Магнолия смотрела, училась, запоминала. Ей случалось видеть много грубого, жестокого, но также и прекрасного, яркого. Она знала смерть доблестную и смерть низкую. Она проплывала мимо громадных полей, засеянных пшеницей и маисом, мимо фруктовых садов, хлопковых плантаций, девственных лесов. Жизнь на реке текла так же переменчиво, как сама река. Пароходы. Остановки. Ход назад. Важные пакетботы. Гонки, часто кончавшиеся катастрофой и смертью. Угольные баржи. Целые флотилии плотов. Сплавной лес. Сплавляя лес по Огайо, широкоплечие, мускулистые сплавщики пели, сгибаясь и выпрямляясь в такт песне. Док выучил Магнолию словам этой песни, и, издали завидев гребцов, девочка начинала петь тоже, очарованная мрачным и вместе с тем бодрым напевом:
Три медленных взмаха веслами служили аккомпанементом трем последним протяжным нотам. Магнолия очень любила эту песню. Док раскрыл ей тайну происхождения слова «Огайо». Когда-то на Огайо жили индейцы. Желая переправиться с одного берега на другой, они рупором прикладывали руки ко рту и звали товарищей с другого берега: «Огэ! О!»
— Вы думаете, это правда? — спрашивала девочка.
Дело в том, что миссис Хоукс называла все рассказы Дока глупыми побасенками.
— Чего тут думать! Я знаю, что это правда. Руку готов отдать на отсечение!

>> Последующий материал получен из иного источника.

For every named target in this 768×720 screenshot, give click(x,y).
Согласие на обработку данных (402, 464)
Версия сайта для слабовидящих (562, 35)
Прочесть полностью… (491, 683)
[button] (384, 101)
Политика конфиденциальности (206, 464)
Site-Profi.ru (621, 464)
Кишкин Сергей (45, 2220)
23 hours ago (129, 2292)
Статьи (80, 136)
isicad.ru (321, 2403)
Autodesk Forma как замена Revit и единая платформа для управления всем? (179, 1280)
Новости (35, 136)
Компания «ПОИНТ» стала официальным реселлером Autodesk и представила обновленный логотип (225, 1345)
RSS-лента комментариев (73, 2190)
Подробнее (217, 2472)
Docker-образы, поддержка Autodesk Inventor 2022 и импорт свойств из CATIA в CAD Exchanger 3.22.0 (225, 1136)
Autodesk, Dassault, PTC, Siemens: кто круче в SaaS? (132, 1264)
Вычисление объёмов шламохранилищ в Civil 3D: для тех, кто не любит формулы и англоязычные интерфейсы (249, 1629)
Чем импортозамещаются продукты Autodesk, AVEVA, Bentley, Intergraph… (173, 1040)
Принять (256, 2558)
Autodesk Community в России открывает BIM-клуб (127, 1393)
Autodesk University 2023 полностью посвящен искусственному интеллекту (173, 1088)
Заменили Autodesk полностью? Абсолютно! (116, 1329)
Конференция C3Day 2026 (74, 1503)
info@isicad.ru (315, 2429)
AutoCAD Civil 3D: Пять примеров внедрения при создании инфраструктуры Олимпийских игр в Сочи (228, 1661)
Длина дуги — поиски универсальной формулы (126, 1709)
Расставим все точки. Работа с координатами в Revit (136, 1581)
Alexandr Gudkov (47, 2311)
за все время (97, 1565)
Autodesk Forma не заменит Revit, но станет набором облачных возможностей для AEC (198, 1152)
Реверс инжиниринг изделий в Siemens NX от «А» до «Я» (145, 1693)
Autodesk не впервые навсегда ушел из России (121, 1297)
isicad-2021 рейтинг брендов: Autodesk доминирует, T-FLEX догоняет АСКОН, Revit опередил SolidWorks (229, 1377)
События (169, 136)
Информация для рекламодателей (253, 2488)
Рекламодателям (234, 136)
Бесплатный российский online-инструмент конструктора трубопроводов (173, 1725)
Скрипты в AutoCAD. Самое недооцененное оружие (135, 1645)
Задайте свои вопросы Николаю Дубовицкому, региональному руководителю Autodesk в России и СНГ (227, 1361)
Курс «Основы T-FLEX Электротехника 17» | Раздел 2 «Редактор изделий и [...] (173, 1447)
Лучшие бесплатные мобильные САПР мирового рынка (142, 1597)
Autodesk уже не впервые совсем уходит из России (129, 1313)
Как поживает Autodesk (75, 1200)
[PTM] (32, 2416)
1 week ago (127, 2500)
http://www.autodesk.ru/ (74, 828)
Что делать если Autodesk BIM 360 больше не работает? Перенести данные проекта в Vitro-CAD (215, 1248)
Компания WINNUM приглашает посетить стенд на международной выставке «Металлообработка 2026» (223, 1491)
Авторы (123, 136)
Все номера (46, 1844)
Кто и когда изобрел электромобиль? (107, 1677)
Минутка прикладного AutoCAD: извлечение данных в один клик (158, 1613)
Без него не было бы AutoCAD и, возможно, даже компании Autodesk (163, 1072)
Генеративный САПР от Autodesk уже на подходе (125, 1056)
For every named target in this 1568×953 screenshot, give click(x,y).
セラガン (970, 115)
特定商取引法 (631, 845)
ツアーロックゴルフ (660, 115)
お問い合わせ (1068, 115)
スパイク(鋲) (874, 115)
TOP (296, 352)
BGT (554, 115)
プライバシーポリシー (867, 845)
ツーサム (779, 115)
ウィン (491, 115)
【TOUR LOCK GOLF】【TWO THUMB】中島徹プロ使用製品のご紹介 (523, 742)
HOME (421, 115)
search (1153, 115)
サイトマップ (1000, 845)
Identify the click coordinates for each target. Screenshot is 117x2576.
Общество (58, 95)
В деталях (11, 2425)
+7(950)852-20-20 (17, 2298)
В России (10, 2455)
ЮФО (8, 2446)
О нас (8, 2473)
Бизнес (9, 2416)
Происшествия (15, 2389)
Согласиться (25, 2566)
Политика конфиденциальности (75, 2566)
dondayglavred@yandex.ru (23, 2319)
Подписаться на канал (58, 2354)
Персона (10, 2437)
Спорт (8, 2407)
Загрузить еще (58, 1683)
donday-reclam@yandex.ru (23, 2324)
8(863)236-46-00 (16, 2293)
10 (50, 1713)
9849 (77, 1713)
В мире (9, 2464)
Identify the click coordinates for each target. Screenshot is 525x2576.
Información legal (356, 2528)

Очень характерно, что Магнолия была влюблена именно в бурные и дикие реки. Иллинойс, который так очаровывал Тонти, Джолиэта, Маркетта и бесчисленное множество других путешественников, оставлял ее совершенно равнодушной. Его прозрачная вода, спокойное, ровное течение, зеленые холмы и чистенькие поля на берегах — все это нагоняло на нее скуку. Когда «Цветок Хлопка» скользил по спокойным водам Иллинойса, она большей частью углублялась в какую-нибудь книгу.
— Если бы мне предложили стать рекой, — заявила девочка, — я бы не хотела быть такой, как этот Иллинойс. Мне бы хотелось быть Миссисипи.
— Почему? — спрашивал капитан Энди.
— Потому что Иллинойс всегда одинаковый, а Миссисипи всегда разная. Она, как человек, про которого никогда не знаешь, что он сейчас сделает. Это гораздо интереснее.
Когда «Цветок Хлопка» останавливался где-нибудь и Магнолия сходила на берег, ее спутником большей частью бывал Док. Он знал решительно все. Голова его была набита рассказами о речных пиратах и искателях приключений. Чаще всего возвращался он к истории кровожадного и хищного Мюрреля, который, не довольствуясь грабежом и разбоем, сдирал со своих жертв кожу, четвертовал их и в таком виде бросал в реку.
— О Боже! — восклицала Магнолия, поглядывая с некоторым отвращением на воду. — А каков он был собою? Вроде Стива в роли Легри?
— Он совсем не был похож на висельника. Большей частью он разгуливал в одеянии пастора, ездил из города в город и читал проповеди. Язык у него был прекрасно подвешен. В то время как глупая паства внимала ему, разинув рот, и углублялась в мысли о спасении души, молодцы Мюрреля уводили из города всех лошадей.